Todd says ‘This hellhole, masquerading as a school, destroyed my family, and life’

All names and identifying details have been changed.

Participants have given us permission to share their experiences.

For six years, Todd endured a brutal regime of extreme physical, sexual and psychological abuse at a Catholic prep school.

Some perpetrators at the school were later brought to justice, but the one Todd considers the most brutal, and many others, never were.

Todd attended boarding school in the 1960s and 70s. He describes ‘varying forms of sexual, psychological and physical abuse, meted out daily … amounting to torture’. He was sexually assaulted on a number of occasions, but ‘not as badly as some’. Along with this, the pupils endured violent beatings, force-feeding, bullying, taunting and humiliation.

He and other boys tried desperate measures to gain some respite from the abuse in the sick bay, such as forcing themselves to vomit.

Todd was seven years old when he arrived at the school. He describes how envious he felt when after a couple of terms, one of his friends had a breakdown and was hastily removed by his parents.

He writes ‘It is the psychological abuse that affects one most, casting the longest shadow’. 

When Todd was 12 years old, he was due to move to the senior dormitories. He writes that he knew ‘what horrors lay in store for us … where Mr Smith – a vile, 24/7, unfettered paedophile and sadist – reigned for some years over the older boys’. 

On occasions when the headteacher was away, Mr Smith would take charge, and ‘the school would become hell’.

Todd continues ‘I decided to fight back’ and he spoke to the wife of one of the more sympathetic teachers about Mr Smith’s behaviour. He writes ‘Mr Smith was eventually “removed” without fuss, allegedly going on to open a sweet shop’. Todd believes that Mr Smith continued to visit another prestigious Catholic boarding school run by monks.

Todd left the school when he was in his early teens ‘having suffered the first of countless breakdowns – a child alcoholic, broken and traumatised’. 

Nearly 30 years later, Todd emailed the headmaster then in post, setting out what had happened to him at the school and questioning why Mr Smith had never been brought to justice. He did not receive a response. Mr Smith died a few years after.

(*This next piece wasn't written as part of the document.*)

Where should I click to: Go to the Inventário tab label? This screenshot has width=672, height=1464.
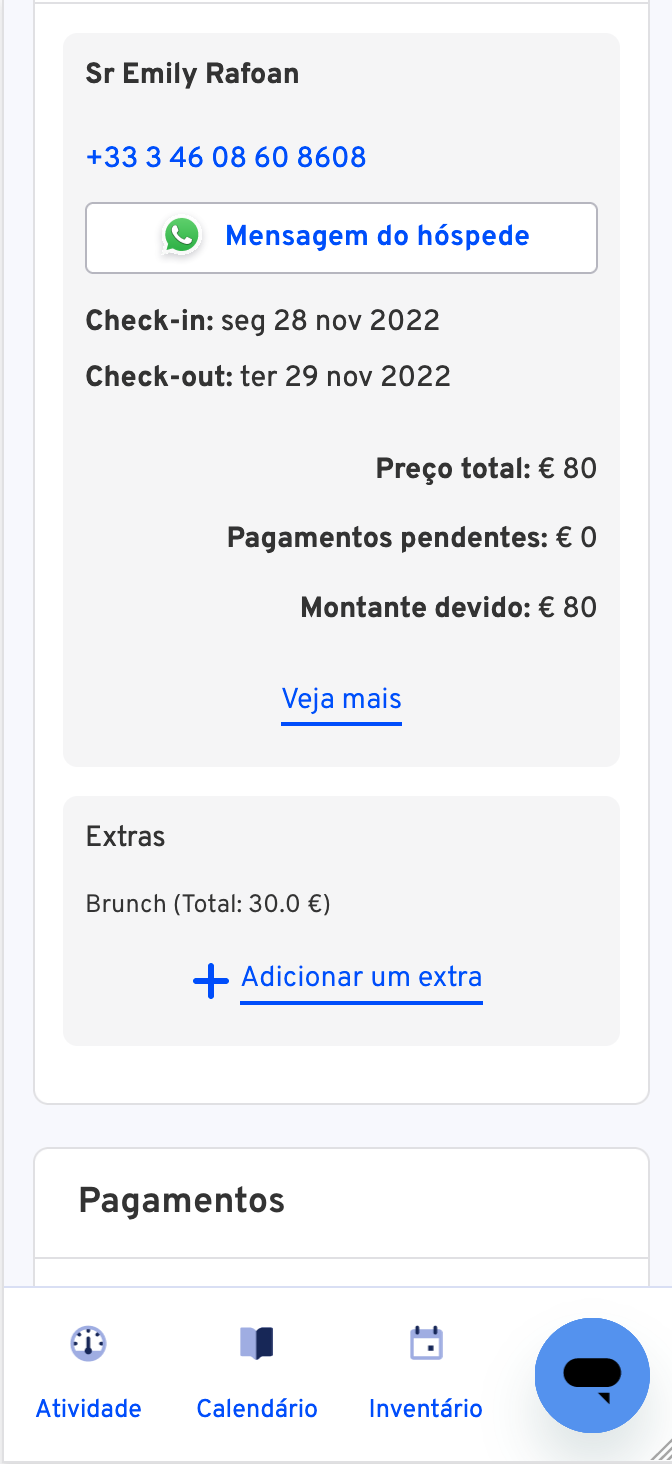(x=426, y=1409)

Todd describes a heavy toll of debilitating impacts that he has struggled with as a result of the horrific abuse he experienced as a child. These include flashbacks, depression, ill-health, homelessness and broken relationships. He has low confidence and anxiety. He has self-harmed, abused drugs and alcohol, and attempted suicide. 

Todd comments ‘A very far cry from the fearless, confident and happy seven-year-old child who arrived through the gates of the school … I have tried hard over the years to conquer my demons and move on, but meaningful recovery now seems remote’.

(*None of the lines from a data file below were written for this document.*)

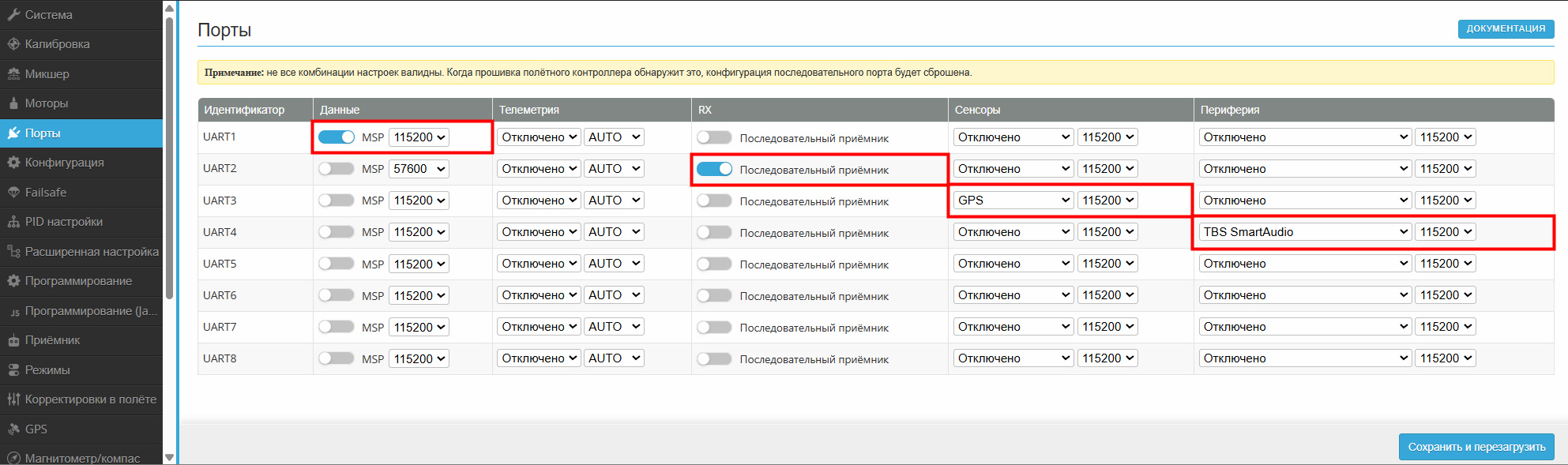Open UART4 TBS SmartAudio peripheral dropdown
Screen dimensions: 1568x465
(x=1302, y=232)
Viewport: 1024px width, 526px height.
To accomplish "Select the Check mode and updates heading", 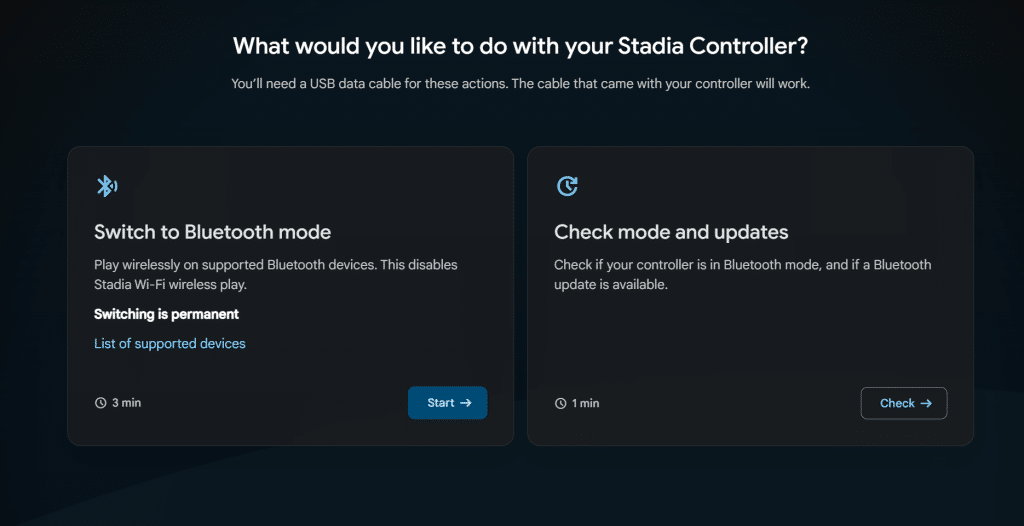I will pos(671,232).
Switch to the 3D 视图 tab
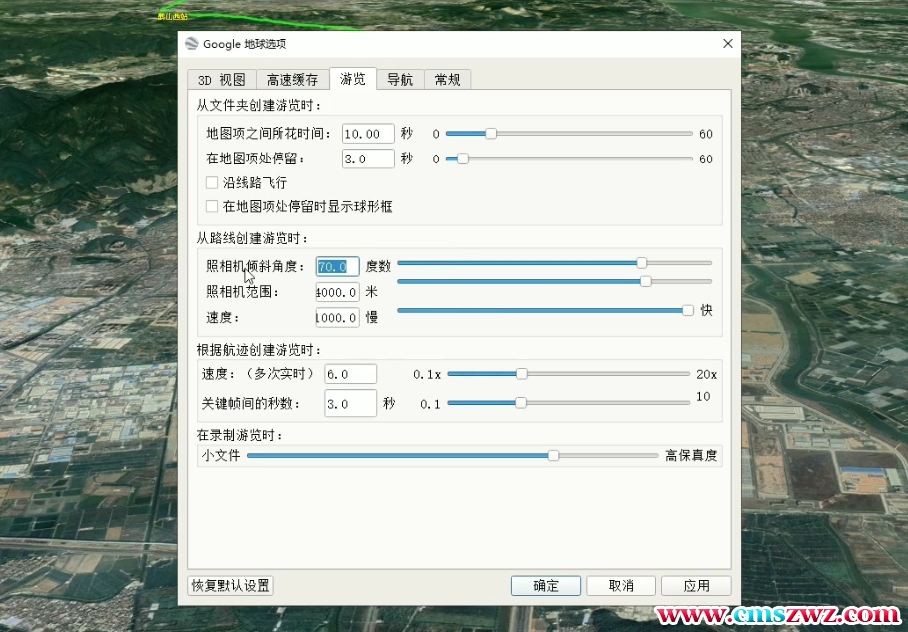The image size is (908, 632). 221,80
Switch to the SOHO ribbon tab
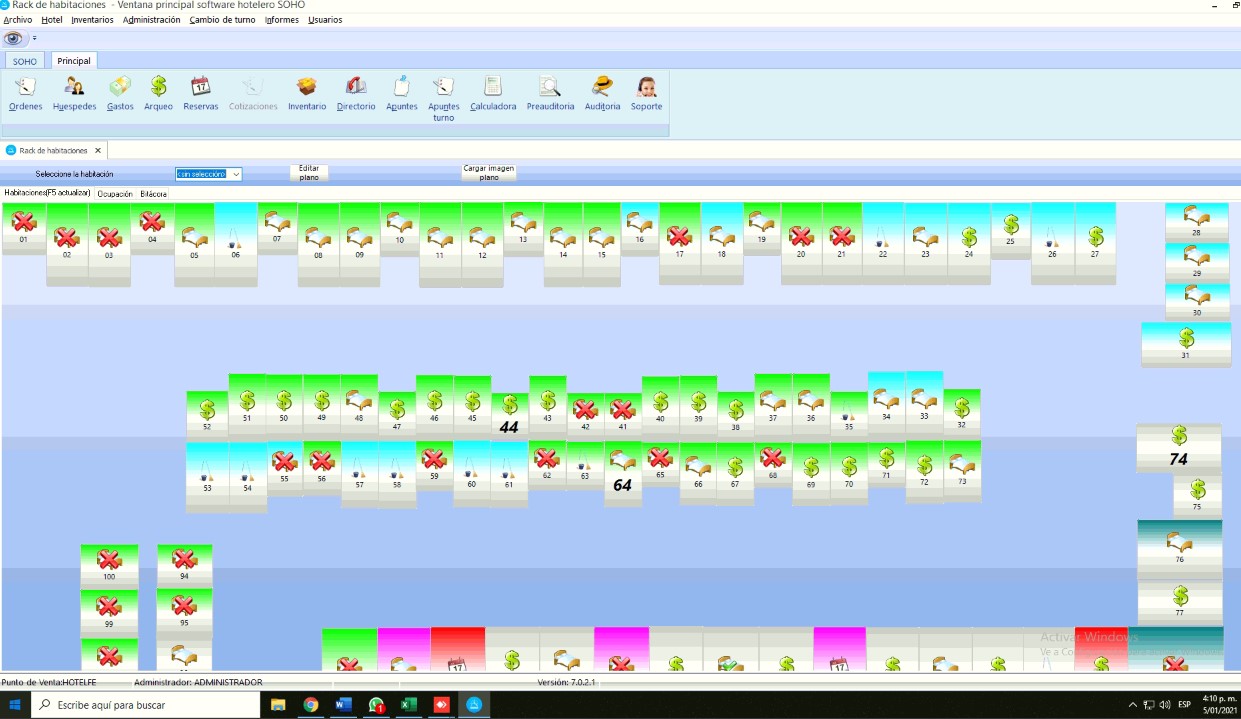Screen dimensions: 1241x719 click(25, 61)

He feels he was criminally betrayed by the people who were entrusted to care for him, who then covered up crimes. ‘Sadly, it is probably no longer possible to hold them to account … as most of the key players are dead’ he says.

Todd believes that deep-rooted institutional abuse is widespread and systemic throughout the UK. He concludes ‘Radical re-thinking, root and branch reform, is required across all sectors’.